┏━━

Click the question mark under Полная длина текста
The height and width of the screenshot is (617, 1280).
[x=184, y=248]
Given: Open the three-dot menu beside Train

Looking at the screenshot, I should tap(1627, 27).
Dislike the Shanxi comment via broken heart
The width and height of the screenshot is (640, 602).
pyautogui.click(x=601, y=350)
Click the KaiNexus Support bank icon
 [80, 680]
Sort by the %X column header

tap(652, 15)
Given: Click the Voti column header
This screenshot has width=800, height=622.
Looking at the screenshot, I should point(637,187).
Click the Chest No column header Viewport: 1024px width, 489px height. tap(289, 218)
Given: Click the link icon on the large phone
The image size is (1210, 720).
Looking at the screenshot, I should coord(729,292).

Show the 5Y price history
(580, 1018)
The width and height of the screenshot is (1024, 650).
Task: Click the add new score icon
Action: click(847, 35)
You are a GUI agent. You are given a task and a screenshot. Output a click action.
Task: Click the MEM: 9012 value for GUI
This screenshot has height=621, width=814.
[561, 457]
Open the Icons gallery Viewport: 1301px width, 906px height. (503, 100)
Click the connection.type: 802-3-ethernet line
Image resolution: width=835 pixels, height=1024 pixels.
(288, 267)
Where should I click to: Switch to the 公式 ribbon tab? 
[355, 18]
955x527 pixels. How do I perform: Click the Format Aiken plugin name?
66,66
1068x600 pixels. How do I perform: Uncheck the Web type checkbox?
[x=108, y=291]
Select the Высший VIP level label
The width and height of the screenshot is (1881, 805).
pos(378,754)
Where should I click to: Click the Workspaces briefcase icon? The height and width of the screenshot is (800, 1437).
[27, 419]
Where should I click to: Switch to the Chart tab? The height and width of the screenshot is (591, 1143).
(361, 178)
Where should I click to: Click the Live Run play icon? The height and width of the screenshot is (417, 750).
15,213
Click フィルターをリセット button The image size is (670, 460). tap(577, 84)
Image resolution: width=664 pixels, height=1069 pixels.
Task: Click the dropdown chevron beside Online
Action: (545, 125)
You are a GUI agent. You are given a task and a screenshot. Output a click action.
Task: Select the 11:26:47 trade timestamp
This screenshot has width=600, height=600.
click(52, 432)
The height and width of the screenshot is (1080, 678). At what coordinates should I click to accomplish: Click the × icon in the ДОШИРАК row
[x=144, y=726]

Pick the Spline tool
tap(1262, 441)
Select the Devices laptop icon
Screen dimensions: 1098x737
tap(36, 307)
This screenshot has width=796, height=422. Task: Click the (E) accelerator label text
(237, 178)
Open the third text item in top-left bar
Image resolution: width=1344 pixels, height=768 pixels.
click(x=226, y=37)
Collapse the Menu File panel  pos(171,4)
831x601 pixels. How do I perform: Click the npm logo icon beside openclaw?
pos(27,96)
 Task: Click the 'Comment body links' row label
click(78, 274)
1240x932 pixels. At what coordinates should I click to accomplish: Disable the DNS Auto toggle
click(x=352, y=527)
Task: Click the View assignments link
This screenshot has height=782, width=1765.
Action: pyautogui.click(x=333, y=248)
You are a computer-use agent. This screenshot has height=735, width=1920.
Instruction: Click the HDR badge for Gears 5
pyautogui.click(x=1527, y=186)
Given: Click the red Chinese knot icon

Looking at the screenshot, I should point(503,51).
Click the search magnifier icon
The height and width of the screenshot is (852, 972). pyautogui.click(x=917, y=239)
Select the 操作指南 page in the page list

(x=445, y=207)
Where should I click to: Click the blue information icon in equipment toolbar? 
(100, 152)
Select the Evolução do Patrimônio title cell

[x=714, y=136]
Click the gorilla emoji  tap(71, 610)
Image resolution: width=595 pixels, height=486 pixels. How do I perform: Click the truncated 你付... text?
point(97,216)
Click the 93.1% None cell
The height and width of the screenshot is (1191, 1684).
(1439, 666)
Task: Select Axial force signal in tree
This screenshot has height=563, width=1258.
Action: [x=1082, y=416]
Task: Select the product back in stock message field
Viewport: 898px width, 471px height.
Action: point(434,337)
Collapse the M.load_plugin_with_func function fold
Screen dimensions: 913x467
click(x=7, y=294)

┗━━

*ACTIVITY*
Your task is an exact transcription of every line above.

*TASK ANSWER*
Click the question mark under Полная длина текста
The height and width of the screenshot is (617, 1280).
[x=184, y=248]
Given: Open the three-dot menu beside Train

Looking at the screenshot, I should tap(1627, 27).
Dislike the Shanxi comment via broken heart
The width and height of the screenshot is (640, 602).
pyautogui.click(x=601, y=350)
Click the KaiNexus Support bank icon
 [80, 680]
Sort by the %X column header

tap(652, 15)
Given: Click the Voti column header
This screenshot has width=800, height=622.
Looking at the screenshot, I should point(637,187).
Click the Chest No column header Viewport: 1024px width, 489px height. tap(289, 218)
Given: Click the link icon on the large phone
The image size is (1210, 720).
Looking at the screenshot, I should coord(729,292).

Show the 5Y price history
(580, 1018)
The width and height of the screenshot is (1024, 650).
Task: Click the add new score icon
Action: click(847, 35)
You are a GUI agent. You are given a task and a screenshot. Output a click action.
Task: Click the MEM: 9012 value for GUI
This screenshot has height=621, width=814.
[561, 457]
Open the Icons gallery Viewport: 1301px width, 906px height. (503, 100)
Click the connection.type: 802-3-ethernet line
Image resolution: width=835 pixels, height=1024 pixels.
(288, 267)
Where should I click to: Switch to the 公式 ribbon tab? 
[355, 18]
955x527 pixels. How do I perform: Click the Format Aiken plugin name?
66,66
1068x600 pixels. How do I perform: Uncheck the Web type checkbox?
[x=108, y=291]
Select the Высший VIP level label
The width and height of the screenshot is (1881, 805).
pos(378,754)
Where should I click to: Click the Workspaces briefcase icon? The height and width of the screenshot is (800, 1437).
[27, 419]
Where should I click to: Switch to the Chart tab? The height and width of the screenshot is (591, 1143).
(361, 178)
Where should I click to: Click the Live Run play icon? The height and width of the screenshot is (417, 750).
15,213
Click フィルターをリセット button The image size is (670, 460). tap(577, 84)
Image resolution: width=664 pixels, height=1069 pixels.
Task: Click the dropdown chevron beside Online
Action: (545, 125)
You are a GUI agent. You are given a task and a screenshot. Output a click action.
Task: Select the 11:26:47 trade timestamp
This screenshot has width=600, height=600.
click(52, 432)
The height and width of the screenshot is (1080, 678). At what coordinates should I click to accomplish: Click the × icon in the ДОШИРАК row
[x=144, y=726]

Pick the Spline tool
tap(1262, 441)
Select the Devices laptop icon
Screen dimensions: 1098x737
tap(36, 307)
This screenshot has width=796, height=422. Task: Click the (E) accelerator label text
(237, 178)
Open the third text item in top-left bar
Image resolution: width=1344 pixels, height=768 pixels.
click(x=226, y=37)
Collapse the Menu File panel  pos(171,4)
831x601 pixels. How do I perform: Click the npm logo icon beside openclaw?
pos(27,96)
 Task: Click the 'Comment body links' row label
click(78, 274)
1240x932 pixels. At what coordinates should I click to accomplish: Disable the DNS Auto toggle
click(x=352, y=527)
Task: Click the View assignments link
This screenshot has height=782, width=1765.
Action: pyautogui.click(x=333, y=248)
You are a computer-use agent. This screenshot has height=735, width=1920.
Instruction: Click the HDR badge for Gears 5
pyautogui.click(x=1527, y=186)
Given: Click the red Chinese knot icon

Looking at the screenshot, I should point(503,51).
Click the search magnifier icon
The height and width of the screenshot is (852, 972). pyautogui.click(x=917, y=239)
Select the 操作指南 page in the page list

(x=445, y=207)
Where should I click to: Click the blue information icon in equipment toolbar? 
(100, 152)
Select the Evolução do Patrimônio title cell

[x=714, y=136]
Click the gorilla emoji  tap(71, 610)
Image resolution: width=595 pixels, height=486 pixels. How do I perform: Click the truncated 你付... text?
point(97,216)
Click the 93.1% None cell
The height and width of the screenshot is (1191, 1684).
(1439, 666)
Task: Select Axial force signal in tree
This screenshot has height=563, width=1258.
Action: [x=1082, y=416]
Task: Select the product back in stock message field
Viewport: 898px width, 471px height.
Action: point(434,337)
Collapse the M.load_plugin_with_func function fold
Screen dimensions: 913x467
click(x=7, y=294)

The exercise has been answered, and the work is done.